In [1]:
import io
from PIL import Image
from pathlib import Path
import os
import torch
from sklearn.manifold import TSNE
import pickle
import numpy as np
import matplotlib.pyplot as plt
os.environ['HF_HOME'] = '/vol/biomedic3/bglocker/ugproj2324/nns20/CheXagent/.cache' ## THIS HAS TO BE BEFORE YOU IMPORT TRANSFORMERS
from transformers import AutoProcessor, AutoModelForCausalLM, GenerationConfig

In [6]:
def setup_model() -> tuple:
    device = "cuda"
    dtype = torch.float16

    processor = AutoProcessor.from_pretrained("StanfordAIMI/CheXagent-8b", trust_remote_code=True)
    model = AutoModelForCausalLM.from_pretrained(
        "StanfordAIMI/CheXagent-8b", torch_dtype=dtype, trust_remote_code=True
    ).to(device)
    generation_config = GenerationConfig.from_pretrained("StanfordAIMI/CheXagent-8b")
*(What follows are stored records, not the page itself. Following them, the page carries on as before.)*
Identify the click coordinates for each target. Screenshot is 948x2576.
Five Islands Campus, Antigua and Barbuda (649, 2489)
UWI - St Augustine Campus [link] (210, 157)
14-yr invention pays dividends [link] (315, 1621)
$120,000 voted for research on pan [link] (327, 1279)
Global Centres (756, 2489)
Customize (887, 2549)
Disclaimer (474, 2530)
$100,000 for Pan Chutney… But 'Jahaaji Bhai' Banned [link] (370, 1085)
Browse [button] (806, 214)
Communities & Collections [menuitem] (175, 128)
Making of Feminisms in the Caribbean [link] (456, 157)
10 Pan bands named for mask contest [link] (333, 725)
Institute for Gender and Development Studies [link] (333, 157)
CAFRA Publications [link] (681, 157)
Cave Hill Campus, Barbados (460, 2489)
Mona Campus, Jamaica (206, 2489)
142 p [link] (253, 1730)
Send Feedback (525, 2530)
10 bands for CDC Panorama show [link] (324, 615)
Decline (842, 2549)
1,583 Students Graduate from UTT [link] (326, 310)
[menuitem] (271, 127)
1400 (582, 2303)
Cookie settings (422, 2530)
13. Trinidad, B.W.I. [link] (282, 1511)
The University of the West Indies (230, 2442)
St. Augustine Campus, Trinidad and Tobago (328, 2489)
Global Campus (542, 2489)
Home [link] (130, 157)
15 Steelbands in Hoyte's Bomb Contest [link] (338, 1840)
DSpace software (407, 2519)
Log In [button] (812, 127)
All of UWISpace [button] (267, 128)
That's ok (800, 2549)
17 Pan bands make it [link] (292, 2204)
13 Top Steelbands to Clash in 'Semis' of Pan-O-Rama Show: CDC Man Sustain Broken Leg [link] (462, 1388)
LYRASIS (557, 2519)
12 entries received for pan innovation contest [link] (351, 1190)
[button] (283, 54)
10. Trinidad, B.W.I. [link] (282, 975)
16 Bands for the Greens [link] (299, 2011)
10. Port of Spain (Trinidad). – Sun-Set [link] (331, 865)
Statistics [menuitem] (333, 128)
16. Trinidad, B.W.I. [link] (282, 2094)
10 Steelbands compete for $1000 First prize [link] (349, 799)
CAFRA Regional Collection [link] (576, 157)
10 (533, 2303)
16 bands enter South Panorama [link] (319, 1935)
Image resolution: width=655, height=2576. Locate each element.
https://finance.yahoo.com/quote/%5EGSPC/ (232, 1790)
    return processor, model, device, dtype, generation_config

processor, model, device, dtype, generation_config = setup_model()

Loading checkpoint shards:   0%|          | 0/7 [00:00<?, ?it/s]

OutOfMemoryError: CUDA out of memory. Tried to allocate 32.00 MiB. GPU 0 has a total capacty of 44.31 GiB of which 33.00 MiB is free. Process 1667519 has 18.64 GiB memory in use. Including non-PyTorch memory, this process has 25.62 GiB memory in use. Of the allocated memory 24.84 GiB is allocated by PyTorch, and 281.87 MiB is reserved by PyTorch but unallocated. If reserved but unallocated memory is large try setting max_split_size_mb to avoid fragmentation.  See documentation for Memory Management and PYTORCH_CUDA_ALLOC_CONF

: 

In [3]:
class EmbeddingCollector:

    def __init__ (self, image_folder, processor, model, generation_config):
        self.image_folder = image_folder
        self.processor = processor
        self.model = model
        self.generation_config = generation_config

        self.patch_embeddings_output = None
        self.post_layer_norm_output = None
        self.q_former_output = None
        self.language_projection_output = None
        self.embeddings_dict = {}

    def patch_embedding_hook(self, module, input, output):
        output = output.cpu().detach()  # Assuming you want to move data to CPU for analysis
        self.patch_embeddings_output = output

        
    def post_layer_norm_hook(self,module, input, output):
        """Function to be called by the hook for the post layer norm layer."""
        output = output.cpu().detach()  # Assuming you want to move data to CPU for analysis
        self.post_layer_norm_output = output

    
    def language_projection_hook(self, module, input, output):
        """Function to be called by the hook for the language projection layer."""
        input = input[0].cpu().detach()
        self.q_former_output = input

        output = output.cpu().detach()
        self.language_projection_output = output
        

    def generate_with_forward_hooks(self,image_path, prompt, processor, model, device, dtype, generation_config):
        images = Image.open(image_path).convert("RGB")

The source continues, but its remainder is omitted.